She clutched her portable phone, her hands dry and cold in spite of the fact that it was early August and Illinois had been in the middle of a heat wave for over two weeks, thinking how out of place a call like that was on a day like this. This was no place for talk of death. This garden was alive.
Birds squabbled and chattered down at the end of the yard, where Barry had planted five flowering plums two years ago in honor of their twenty-fifth wedding anniversary. A rabbit scampered into a patch of sunflowers, where her nest and several babies waited. A hummingbird hovered over the tallest of the blood-red hollyhocks, the Atchison's new baby wailed next door, and it was almost time to go inside and start supper.

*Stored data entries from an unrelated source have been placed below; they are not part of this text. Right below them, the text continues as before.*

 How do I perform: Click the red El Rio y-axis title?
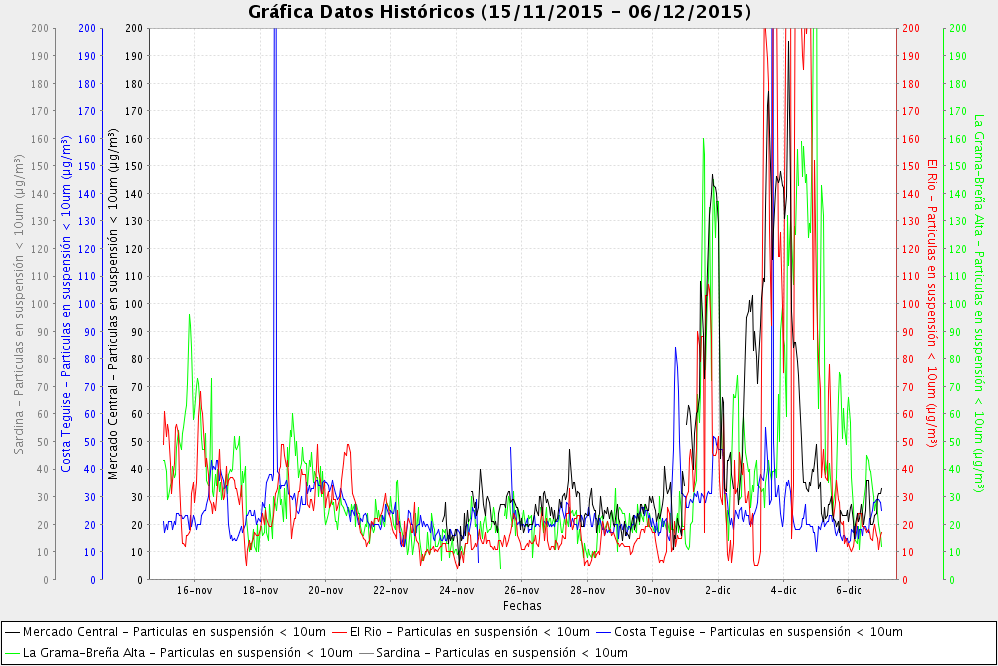[932, 303]
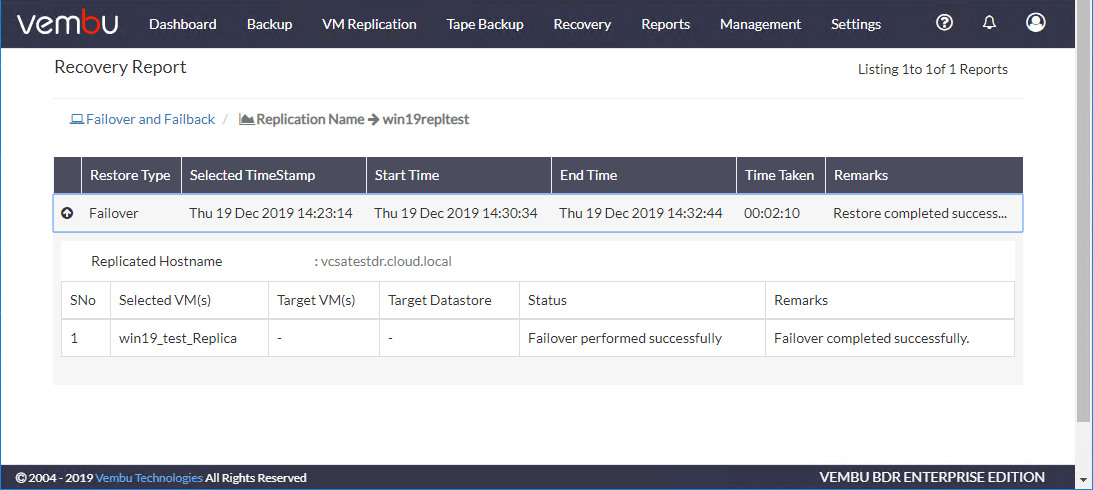Open the Tape Backup menu
This screenshot has height=490, width=1093.
(485, 24)
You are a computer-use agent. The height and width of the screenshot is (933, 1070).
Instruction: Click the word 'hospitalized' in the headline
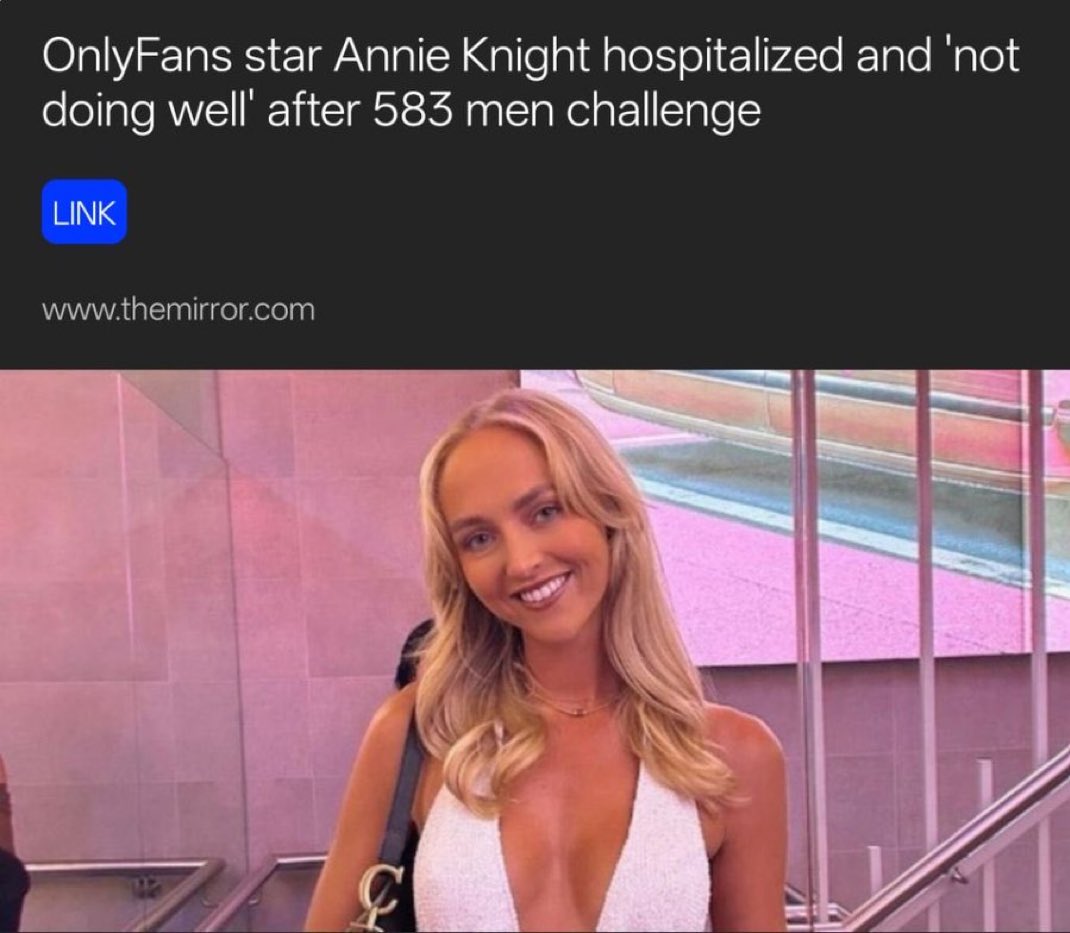[x=722, y=56]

However, the steaks thawing on the counter would have to wait now. Tomorrow, as soon as she straightened out this horrible mistake, she'd get to them. But not now. Right now the thought of dinner made her nauseous, because somehow she'd to have to tell Lannie her sister was dead, and she had no idea how to go about it.

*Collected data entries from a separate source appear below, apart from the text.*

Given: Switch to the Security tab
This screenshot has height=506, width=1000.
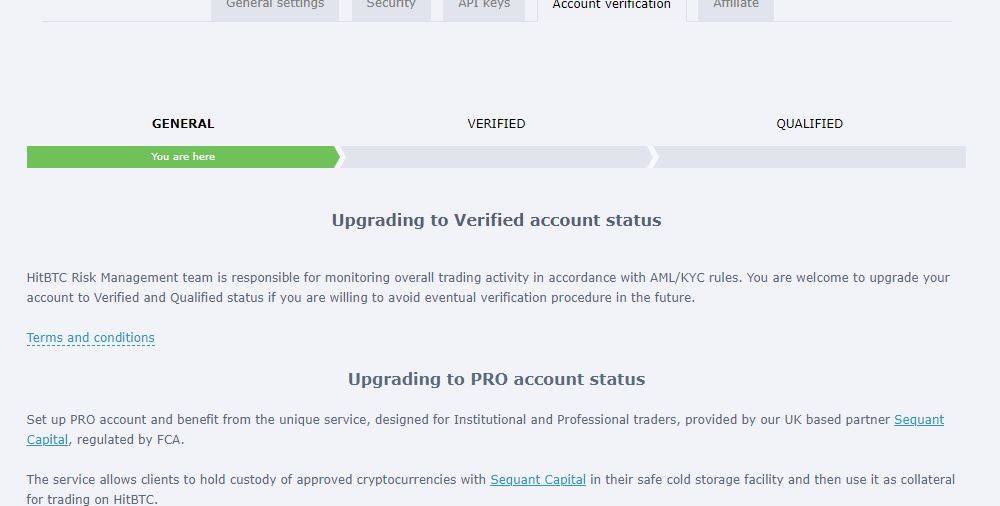Looking at the screenshot, I should click(x=390, y=6).
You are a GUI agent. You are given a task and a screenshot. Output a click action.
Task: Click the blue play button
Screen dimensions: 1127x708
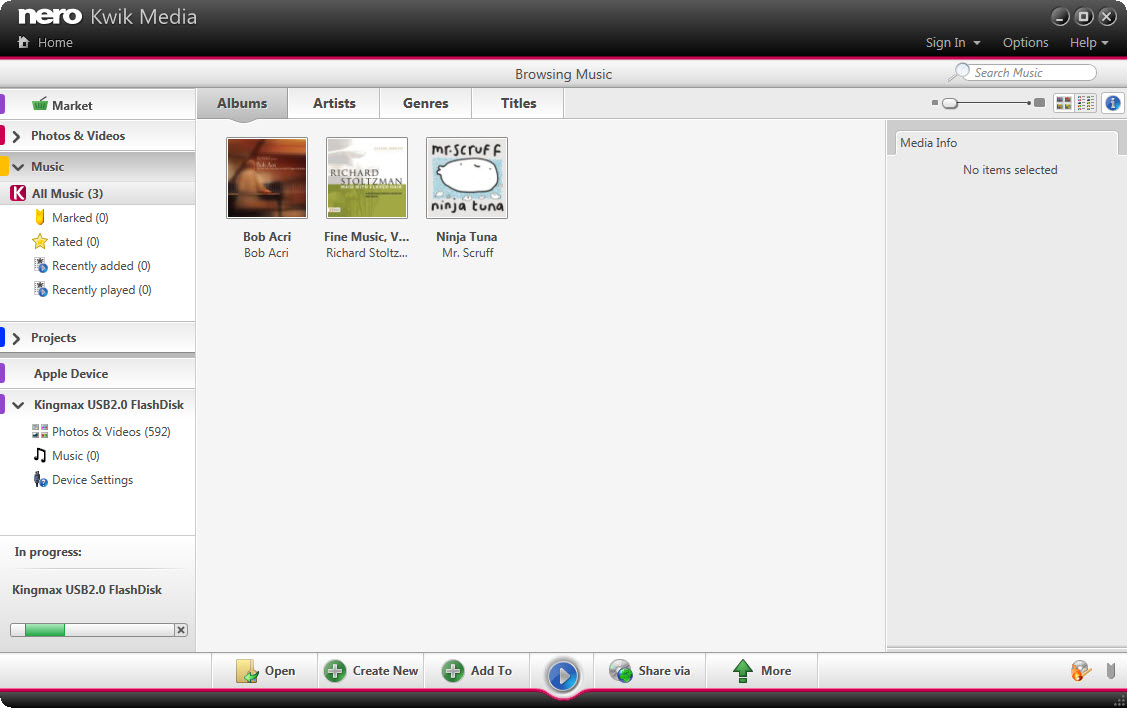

Only a year ago she'd had to sit both of her daughters down in a hospital corridor and tell them their father was gone, dead with a sudden heart attack. There'd been only the three of them after that, and now…somehow the thought couldn't fully form…she could onlythink…Two…
She stared at her hands and wiped them on her slacks, only half-noticing they were her clean white linen ones, and stood for a couple of minutes trying to focus, trying to understand, but where understanding had been, now there was only pain. She forced herself to walk into the house, into the kitchen where she tried to find her voice to call Lannie, but her glance moved toward a small framed handprint on the wall by the refrigerator that True had made fifteen years ago, when she was only four. The tiny handprint swam in front of her eyes as Claire found herself sinking to the floor and heard her own voice, a primal, anguished sound that only she could hear, coming from somewhere deep inside.
Not True. Oh, dear God, please, not my baby now. Please, not True…
* * * *
In Chicago's Twenty First District, Area One Police Headquarters at 29th and South Prairie, it was business as usual. Sergeant Detective Martin Slade of the Violent Crimes Division limped through the front door on his way back to his office. He was trying to ease the shooting pain in his knee, a reminder of his last perp chase through a junkyard years ago when he was still a street cop and also a reminder he wasn't getting any younger.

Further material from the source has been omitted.